New NHS privatisation attack
WORKERS, DEC 2005 ISSUE
A further tranche of NHS specialist agencies are now under threat of privatisation from health secretary Patricia Hewitt. An organisation called the Business Service Authority is to be created to take over the functioning of the Dental Practice Board, the NHS Logistics Authority, the NHS Pensions Agency, the Prescription Pricing Authority and the NHS Counter Fraud and Security Management service.
The proposed BSA will be responsible for procuring and commissioning the work of these specialist NHS agencies from the private sector. Thousands of NHS jobs are at risk of redundancy or enforced transfer to the private sector. The transfer will be advertised across the EU and the United States. This is the third NHS privatisation Hewitt has proposed since the May general election. As in the other cases, consultation or negotiation with the trade unions has been minimal or non-existent.

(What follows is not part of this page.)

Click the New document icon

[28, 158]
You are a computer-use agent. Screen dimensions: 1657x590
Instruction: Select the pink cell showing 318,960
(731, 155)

Health trade unions were advised at a ministerial briefing that the changes were a fait accompli.
Though Hewitt has done a body-swerve over earlier privatisation initiatives, such as the Commissioning a Patient-Led NHS review announced in July, numerous Primary Care Trusts and Strategic Health Authorities are continuing to privatise. Oxfordshire is planning to contract out all its NHS management structures at PCT level; a pilot for a three-year management system has been announced and was to be advertised in the EU and USA. Thames Valley SHA is rumoured to be looking to contract out all funding of health provision to front runner United Health, a US private conglomerate.
But mounting opposition, primarily from Unison and other NHS trade unions, GPs and even the Tory County Council, has forced the government to put the plan on hold. Hewitt speaks of "reform" and "contestability" to disguise her real intention: to turn the clock back to pre-NHS days through privatisation and the profit-driven market.

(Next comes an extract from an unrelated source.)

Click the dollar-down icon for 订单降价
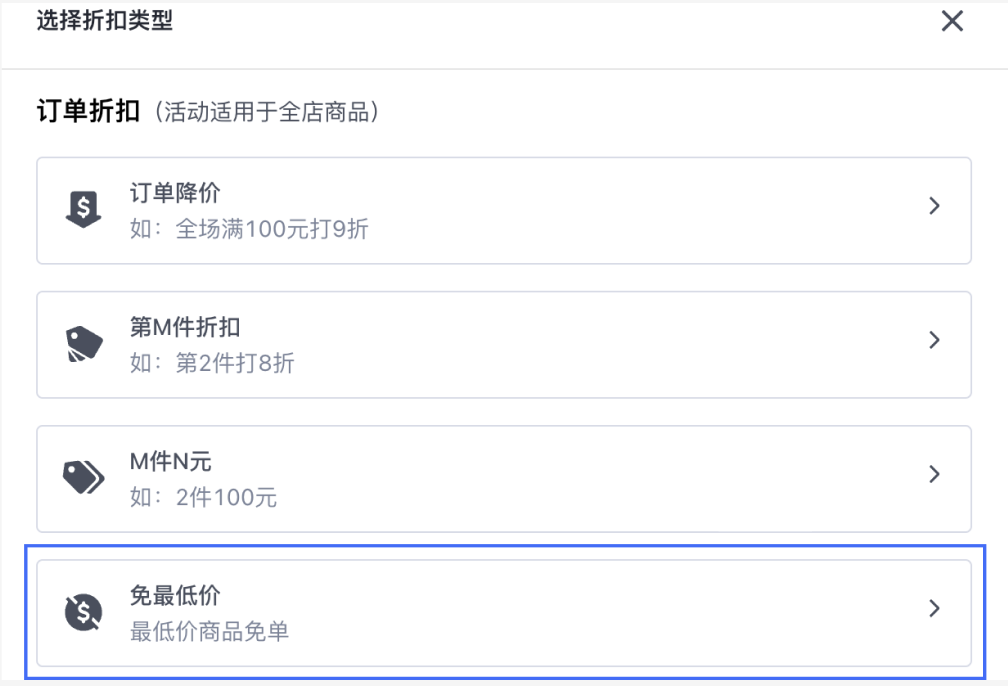This screenshot has width=1008, height=686. pos(84,209)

• For 15 years health professionals, trade unionists and local supporters have been campaigning for a new maternity and children's hospital at St James Hospital in Leeds. Finally in 2004 the government agreed to the hospital, in principle – for 2012. Twenty-two years to get a new maternity hospital. Two months for the decision to be put at risk by the government's Commissioning a Patient-Led NHS review.
The Department of Health has 'guaranteed' £45 million of work for each of the next five years to a private centre being built in nearby Wakefield, financed by robbing Leeds and other acute hospitals of money promised but not committed. St James has already lost £14 million from its budget after the government switched local Primary Care Trust contracts to the private sector, so perhaps the £230 million agreed for the maternity unit is about to become another worthless government "principle".